| PAGE |
Fiber Amplifiers – a Technology for Many Applications, Part 1: Introduction
Author: Rüdiger Paschotta, RP Photonics AG
(This article appeared in similar form in Laser Technik Journal 6 (5), 48 (2009). See also Part 2 – Various Technical Issues and Part 3 – Examples of Fiber Amplifier Designs.)
Abstract: Fiber amplifiers are technology with vary variants, covering an ever expanding area of applications. Part 1 of this series gives an introduction to the technical foundations. In later parts, technical limitations and case studies will be discussed.
In the 1980s, fiber amplifiers were developed in order to solve a pressing problem of telecommunications: the transmission of data over large distances, where amplification between different spans of the transmission lines is required. The direct optical amplification enabled by fiber amplifiers replaced a much more complicated technology, based on electronic detection and amplification and sending out new light signals. This advance became one of the crucial foundations for a massive expansion of the transmission capacity, thus also for the Internet.

| LISTED ENTRIES |

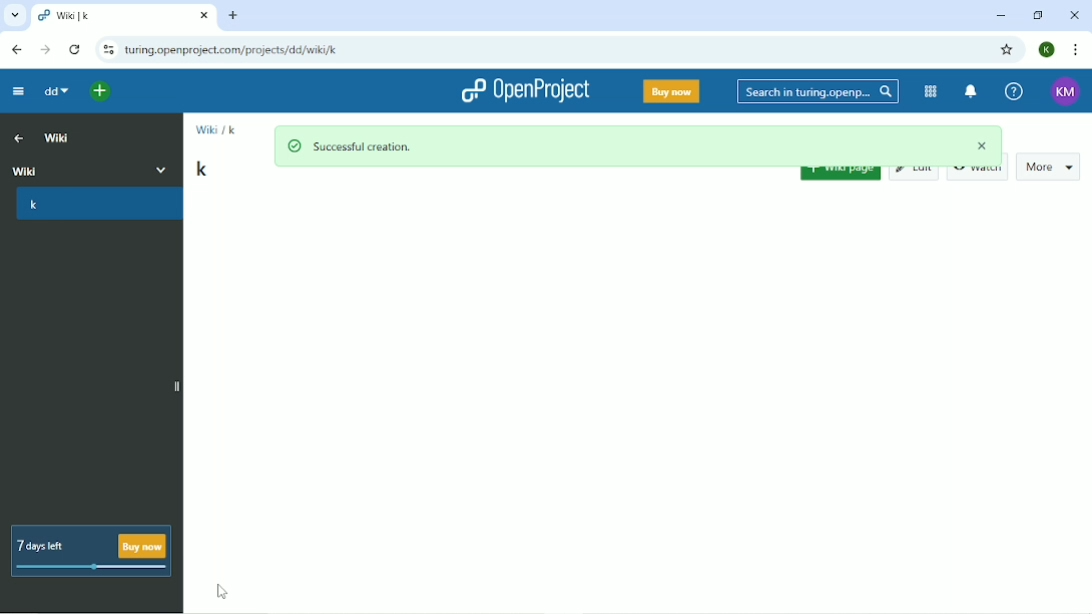 The image size is (1092, 614). Describe the element at coordinates (915, 173) in the screenshot. I see `Edit` at that location.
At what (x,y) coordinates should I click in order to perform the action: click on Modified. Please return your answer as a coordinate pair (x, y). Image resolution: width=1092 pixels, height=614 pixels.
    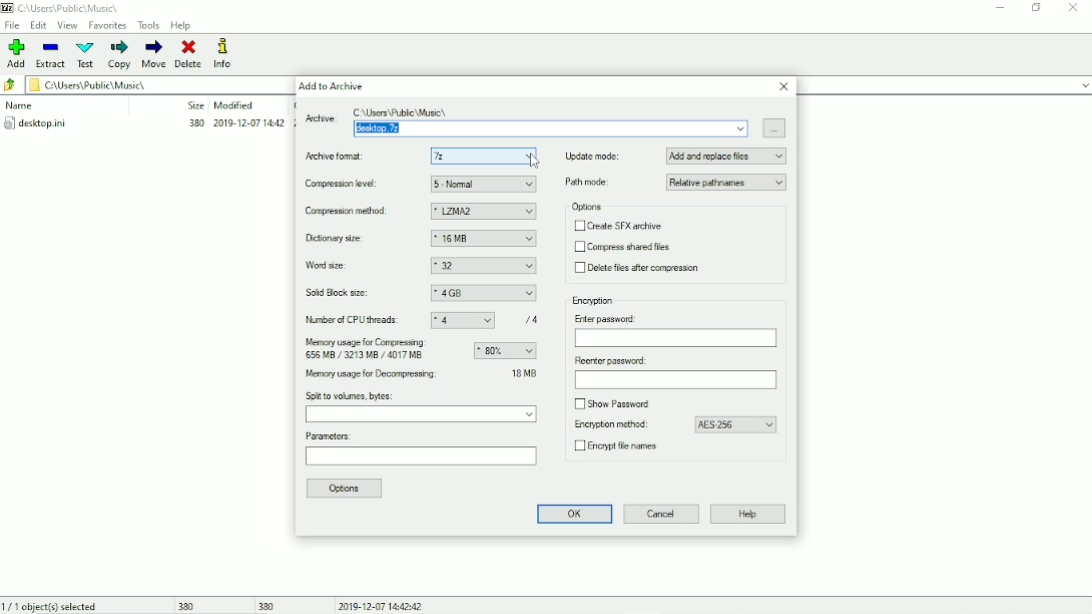
    Looking at the image, I should click on (235, 105).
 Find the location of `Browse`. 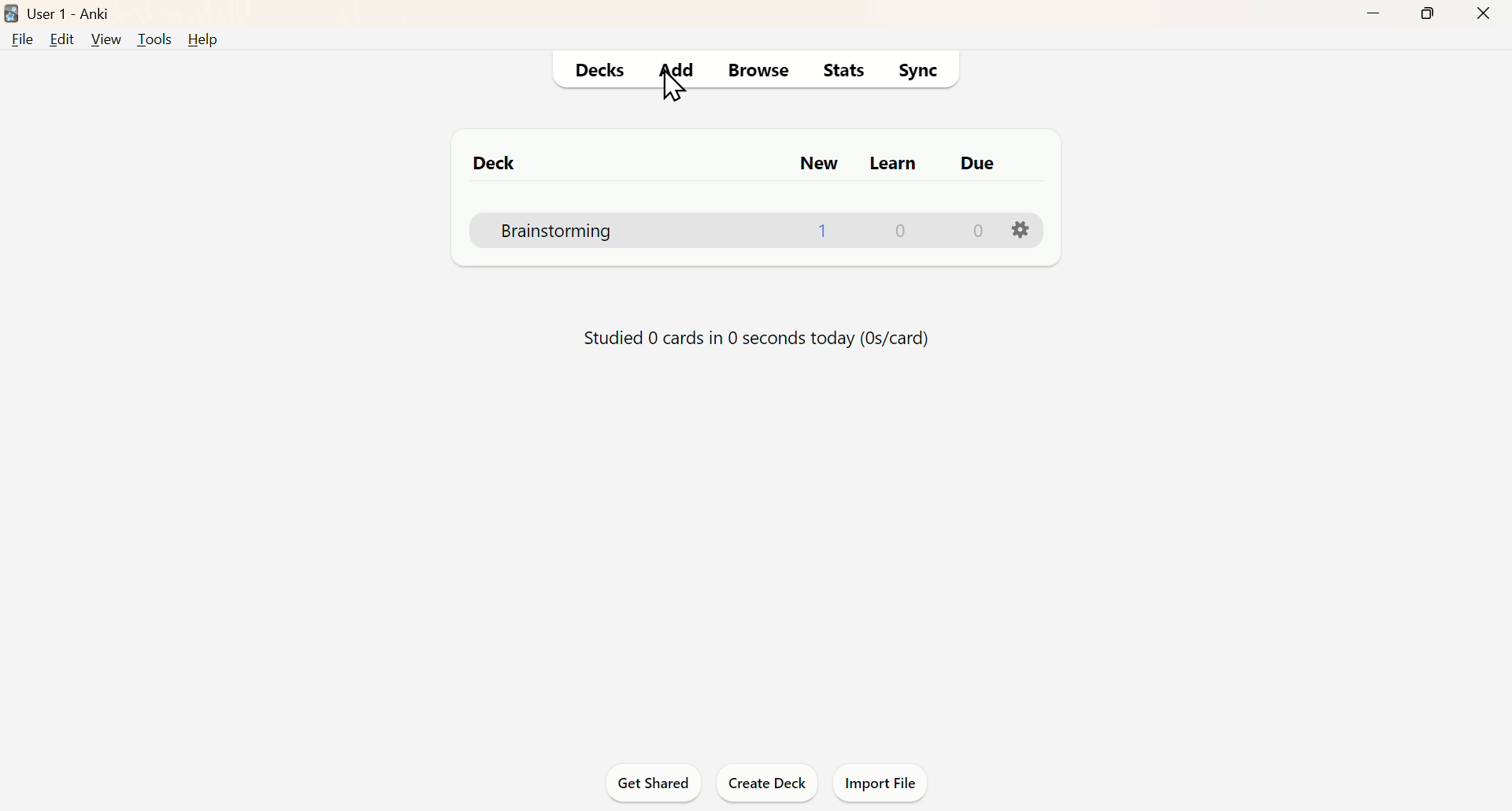

Browse is located at coordinates (760, 70).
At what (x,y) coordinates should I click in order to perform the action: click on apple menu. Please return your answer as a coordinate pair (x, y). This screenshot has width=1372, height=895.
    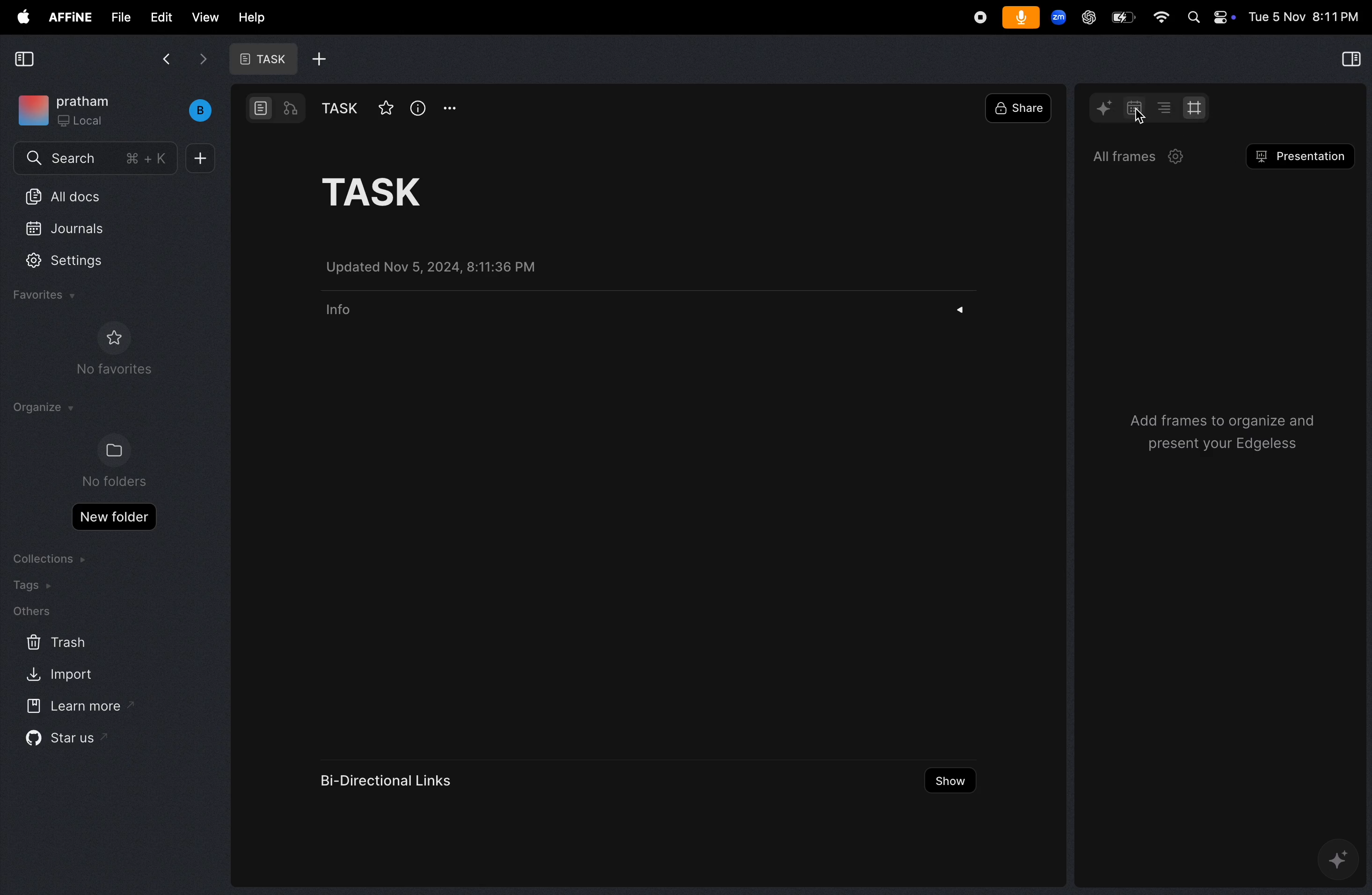
    Looking at the image, I should click on (19, 17).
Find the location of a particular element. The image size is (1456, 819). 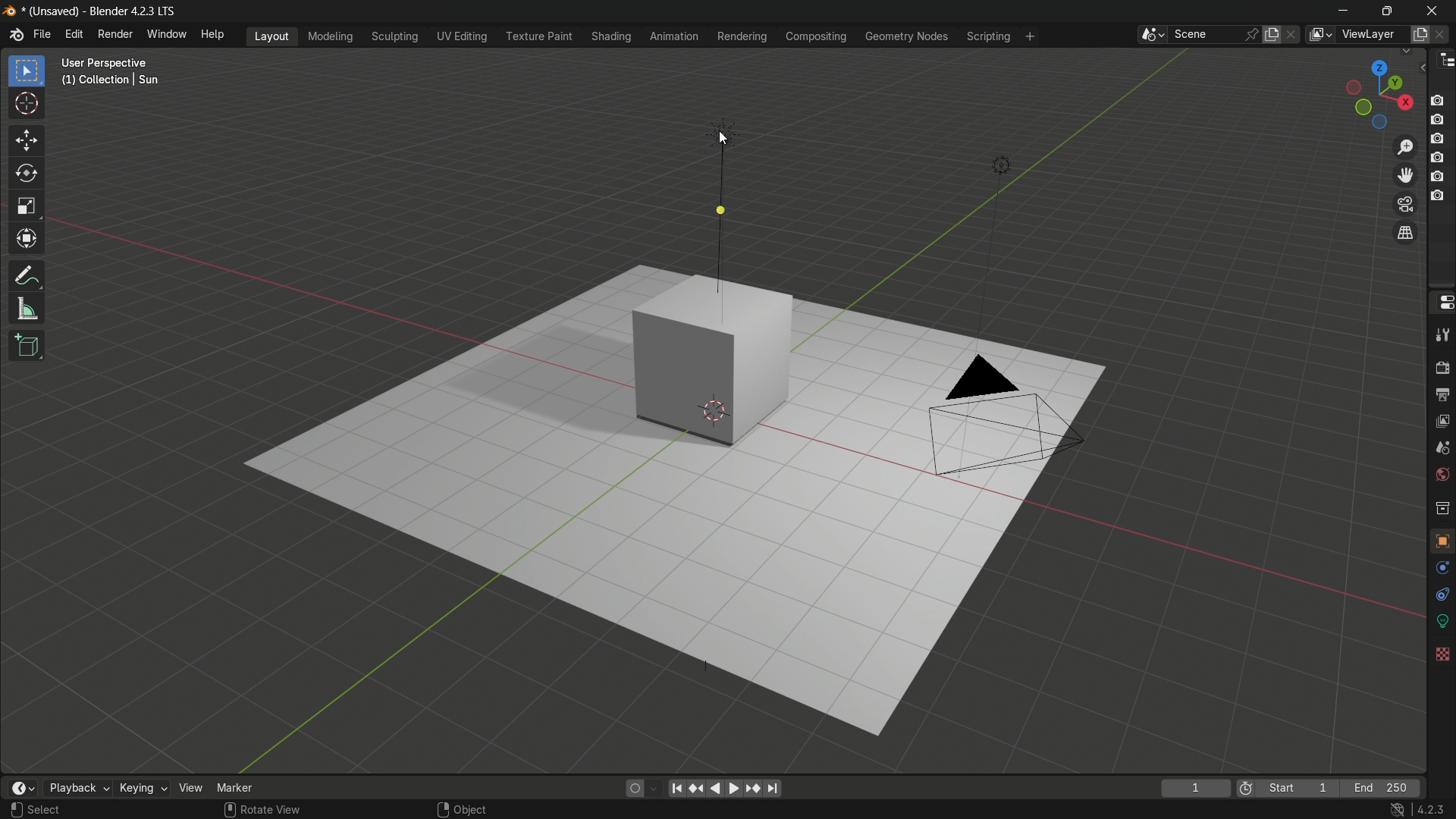

object is located at coordinates (472, 810).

| EXERCISE INSTRUCTIONS |
**a.** According to the fiber amplifier article, what older technology did direct optical amplification replace?
**b.** Transcribe everything in the fiber amplifier article from "Abstract: Fiber amplifiers" down to "for the Internet.".
The records have nothing to do with the fiber amplifier article.

| EXPECTED ANSWERS |
**a.** It replaced a much more complicated technology based on electronic detection and amplification and sending out new light signals.

**b.**
Abstract: Fiber amplifiers are technology with vary variants, covering an ever expanding area of applications. Part 1 of this series gives an introduction to the technical foundations. In later parts, technical limitations and case studies will be discussed.
In the 1980s, fiber amplifiers were developed in order to solve a pressing problem of telecommunications: the transmission of data over large distances, where amplification between different spans of the transmission lines is required. The direct optical amplification enabled by fiber amplifiers replaced a much more complicated technology, based on electronic detection and amplification and sending out new light signals. This advance became one of the crucial foundations for a massive expansion of the transmission capacity, thus also for the Internet.